Reincarnation is a fact but not the truth, I once heard a religious teacher say. The point is to incarnate, not reincarnate. Then what the hell is hell?
Since there’s so much of it going around in recent years, let’s begin with hell. It’s a fascinating subject–until lately that is, when evil has become so boringly predictable. But evil has always been the most interesting thing in life, and the most banal thing in death.
In a universe permeated with intelligence and compassion, hell, as a place of punishment, does not exist. Even so, it is still a cosmos of cause and effect, so what we do or don’t do in life has consequences, in life and after death.
Then what is hell? Is hell a kind of holding pen, where people who didn’t care, and didn’t care that they didn’t care (knowing that it was so), wait until the fate of humankind is decided? Do remorselessly wicked people go to the end of a line that does not move until sufficient compassion awakens in human consciousness to release them? I feel so.
As to the existence of hell, a scene in a western classic starring Paul Newman, “Hombre,” may be illustrative. Our anti-hero/hero is boxed in a cabin with a few other people by a bunch of really bad men, from a stagecoach robbery gone badly. The robbers hold the wife of a sleazeball Indian agent hostage, and have chained her to post in the desert, to increase the cabin fever and induce Hombre and the others to turn over the money.
John Russell, Newman’s white, Apache-raised character, waits with a demeanor of world-weary indifference as the woman slowly dies of thirst. Goaded into taking action by an unattached woman of some years and wisdom, he replies to her rejoinder that she doesn’t want anything from him by saying, “You want a lot more than that from me lady.”
Meanwhile, the truly indifferent husband and another man are looking down at the dying woman with hands bound and a rope tied around her neck. “Where is God?” says the onlooker man. “There is no God,” replies the onlooker husband.

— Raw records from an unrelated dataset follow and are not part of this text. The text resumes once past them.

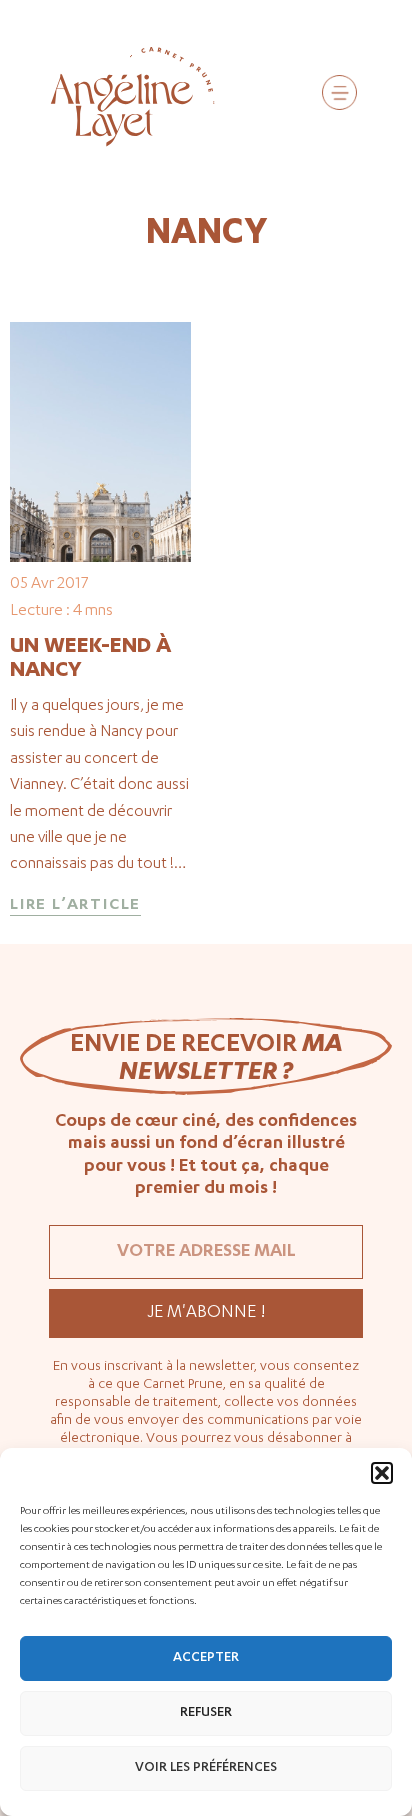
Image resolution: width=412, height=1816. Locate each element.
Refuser (206, 1713)
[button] (382, 1473)
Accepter (206, 1658)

“And no hell either?” replies the man. “Oh, there’s a hell alright,” says the husband, as he walks away. Indeed.
See the movie if you haven’t to see how it turns out. But don’t be a spectator with regard to the human prospect anymore. We all have our crosses to bear, and have to shoulder them without complaint, as did another, much greater man.
In short, hell is not a place of punishment, but a place beyond the reach of insight, or, in Christian terms, grace. In other words, hell is not made of fire, but of ice; it is a dimension from which one cannot reincarnate, a domain of no more chances.
‘You’re saying there’s an afterlife!’ the skeptical reader may reply. No, I’m saying that what we call spirit, like matter, is inseparable from energy. One of the first laws of physics is that information is never lost. So the essence of a person either recycles, to learn or relearn—that is, reincarnates. Or, much more rarely with illumined human beings, incarnates. Hence the saying: Don’t reincarnate, incarnate!
I think that is what’s meant by ‘reincarnation is a fact, but not the truth’—that we return to get it right if we haven’t gotten it too wrong, and that we don’t return but rather incarnate if we’ve deeply learned and left the human gerbil wheel.
If and when humanity awakens, can the frozen souls of even the most evil people return and begin to learn from where they left off? Perhaps. And if humankind doesn’t make the turn, and is lost (a potentially intelligent species become extinct at its own hands), then the question of the souls in hell is moot.
So are there three possibilities: reincarnation, incarnation, or hell? Pretty funny. Who said God doesn’t have a sense of humor?
It does appear to be crunch time for humankind however, so it’s crunch time for every person on the planet. If you think you’re removed from the crisis of consciousness, then you’re contributing to its endarkenment. No one is exempt.
When we are truly responsible for our own thoughts, feelings and actions, we are being responsible for humankind. One may not be able to substantially affect human consciousness, but there is no separation between one’s consciousness and human consciousness as a whole.
New Agers employ a clever trick at this point. They take the idea, ‘all I can do is be responsible for me and work on me,’ and extend it in an imaginary way to include all of humanity.
It’s a kind of egoism, disguised, of course, as humility. Conflating their own transformation with the transformation of humanity, they cease to care about the fate of humanity, reassuring themselves that they are humanity in microcosm.
It’s a cunning way of avoiding being disturbed by what is happening to humanity in macrocosm. Thus the concern by many with self-transformation in dead western civilization often becomes a movement of self-absorption.
In the end, it is only in dying every day that one truly lives and grows every day. And by psychologically dying every day, we may not have to re-incarnate.
Indeed, if one truly practices dying every day, what is death when it comes for you? Perhaps then there is no death.